'The Great Dying' mass extinction was a warning from the trees, study says
That's the message in a new study about the catastrophic collapse of Earth's tropical forests due to natural volcanic causes 252 million years ago.
The collapse of tropical forests was the primary cause of the prolonged global warming that followed, according to a new study published July 2 in the British journal Nature Communications. This coincided with a mass extinction, likely the worst in Earth's history.
'There is a warning here about the importance of Earth's present-day tropical forests," study co-author and University of Leeds professor Benjamin Mills said, in a statement: "If rapid warming causes them to collapse in a similar manner, then we should not expect our climate to cool to preindustrial levels, even if we stop emitting CO2.
'Indeed, warming could continue to accelerate in this case even if we reach zero human emissions. We will have fundamentally changed the carbon cycle in a way that can take geological timescales to recover, which has happened in Earth's past.'
The huge climate changes back then occurred during the Permian–Triassic Mass Extinction – sometimes referred to as the "Great Dying," which happened around 252 million years ago, leading to the massive loss of marine species and significant declines in terrestrial plants and animals.
The event has been attributed to intense global warming triggered by a period of volcanic activity in Siberia, known as the Siberian Traps, the study says.

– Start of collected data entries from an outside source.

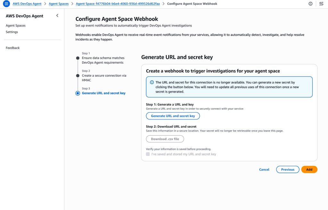The image size is (328, 210).
Task: Click Download .csv file button
Action: 165,139
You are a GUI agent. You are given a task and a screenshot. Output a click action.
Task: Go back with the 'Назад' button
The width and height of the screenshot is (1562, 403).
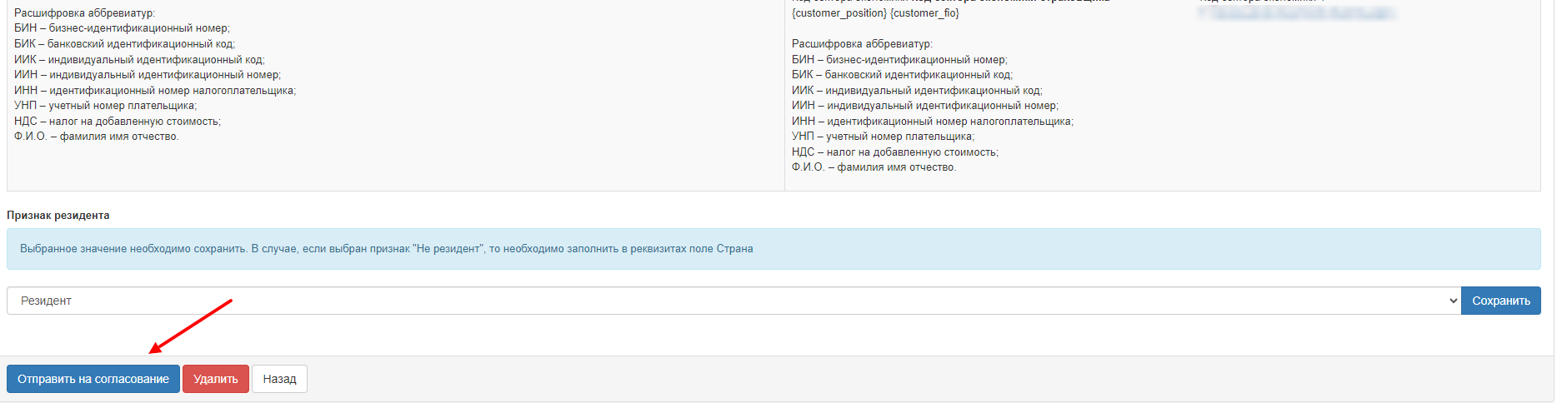pyautogui.click(x=279, y=379)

This rapid increase in carbon dioxide in Earth's atmosphere and the resulting temperature increase is thought to be the primary kill mechanism for much of life at the time, according to the Conversation.

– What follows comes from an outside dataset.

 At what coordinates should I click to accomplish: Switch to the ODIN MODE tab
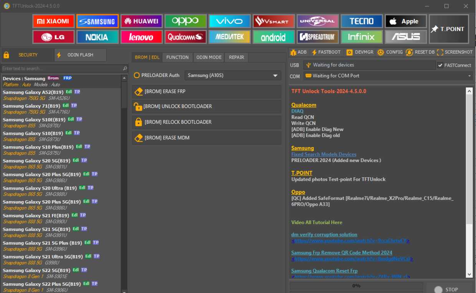(x=209, y=57)

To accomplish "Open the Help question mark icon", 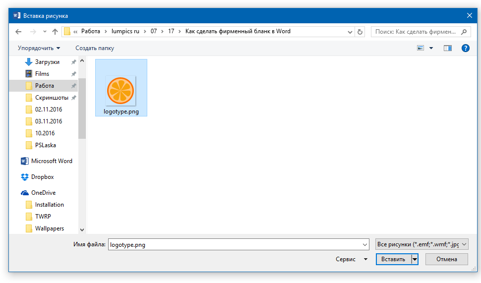I will pos(465,48).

However, scientists had been unable to pinpoint why super-greenhouse conditions persisted for around five million years afterwards.
Now, in the new study, researchers have gathered data that supports the theory that the demise of tropical forests, and their slow recovery, limited carbon sequestration – a process where carbon dioxide is removed from the atmosphere and held in plants, soils or minerals.
Our current understanding is that it was high temperatures which resulted from huge volcanic carbon dioxide emissions over thousands of years, Mills said in an e-mail to USA TODAY. "This volcanic event is called the Siberian Traps and may be the biggest to ever have occurred."
"Yes," Mills said, adding that the climate had already warmed, which initially caused the tropical forests to die back, but the removal of forests took away one of the planet's most important carbon removal processes – photosynthesis. The lack of this "carbon sink" caused CO2 levels to build up even further, which drove excess warming.
"While the climate is currently warming (and is doing so faster than during the event 252 million years ago), we are not yet at the temperature where tropical forests are expected to reach a tipping point and transition into a carbon source rather than sink," Mills told USA TODAY.
"So it is not happening now, but we may not be that far away." We have warmed the planet by about 1 degree C since the Industrial Revolution, and estimates for Amazon rainforest tipping points range from 2 to 6 degrees C. It is hard to estimate this accurately.
The Triassic super-greenhouse took thousands of years to establish, but because we are emitting carbon dioxide much more quickly than in the deep past, we might expect effects to begin to occur "over hundreds of years," Mills said.
"To see 'super greenhouse' conditions we would need to remove almost all of the tropical forested area. It is debatable whether this could occur in the present day where the plants are different, and the shape of the continents is different than in the past. But personally I do not want us to run this experiment!"
Speaking about the new study, co-author Jianxin Yu of the China University of Geosciences added: 'Let's make sure our work transcends academia: it is a responsibility to all life on Earth, today and beyond."
"Earth's story is still being written, and we all have a role in shaping its next chapter," Yu said.